Sales at North American stores open at least a year will fall at a mid- to high-teens percentage rate in the year through June 2015, executives said today on a conference call. The average estimate of 24 analysts surveyed by Consensus Metrix was for a 9.6 percent decline. Comparable sales, including revenue from Coach’s website, may drop at a mid- to high-20s percentage rate.
“This is a bigger haircut in the near-term than people were expecting, they’re really lowering the bar significantly,” Corinna Freedman, a New York-based analyst at Wedbush Securities, said in an interview. “It’s a bit of a risky turnaround at this point.”

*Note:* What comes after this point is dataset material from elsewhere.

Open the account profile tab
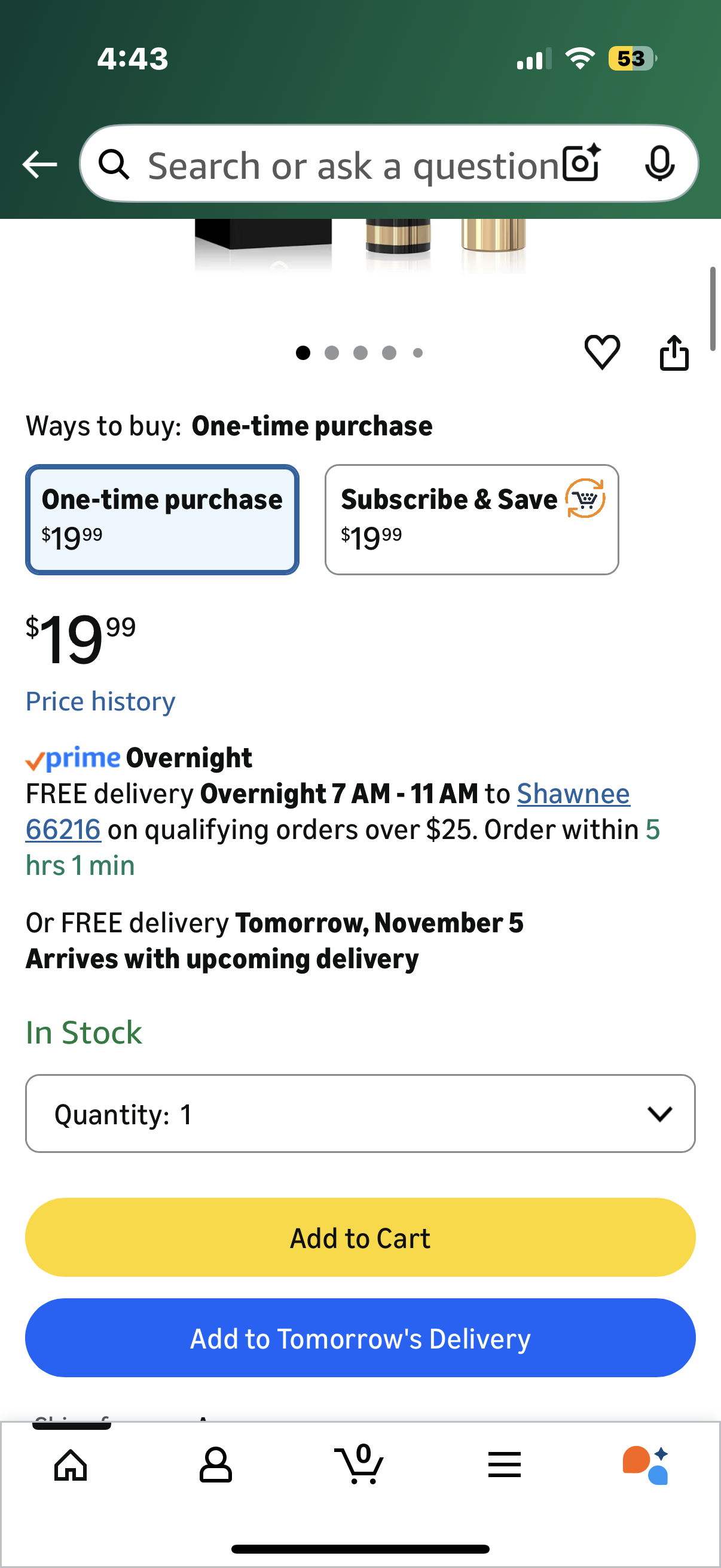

Chief Executive Officer Victor Luis has been working to transform Coach into a lifestyle brand selling everything from high-heeled shoes to trench coats after facing increased competition in the handbag segment from the likes of Michael Kors Holdings Ltd.
The transition so far has been rocky. North American comparable-store sales plunged 21 percent in the quarter ended March 29. That was steeper than the 15 percent slide analysts had projected and worse than the 14 percent drop during the holiday quarter.
Coach said in a presentation today for analysts and investors that it would close about 70 underperforming stores, according to Freedman who attended the event. The closures are “a teeny drop in the bucket,” she said, for the retailer with more than 950 locations as of June 29, 2013, the end of the last fiscal year.
The company, known for its $300 handbags, now offers a full array of shoes, outerwear and other accessories. Since assuming his position in January, Luis has changed Coach’s design team, which is refurbishing the chain’s stores and will introduce new products this fall.
“It’s been my concern that the brand has declined,” said Freedman, who has the equivalent of a hold rating on the shares. “They expanded too much into outlets and trained their customer to think of the brand as a discount brand. Now they’ve got to retain that customer and bring more customers into the fold and they’re competing in a landscape where more nimble players are eating off their plate.” Freedman said her rating on the stock is under consideration.
Earlier this month, Coach said it will start discounting purses at its North American full-price stores twice a year, breaking with a tradition of being one of the few fashion and luxury companies that refused to discount goods in its domestic shops. The move is consistent with what the brand does overseas.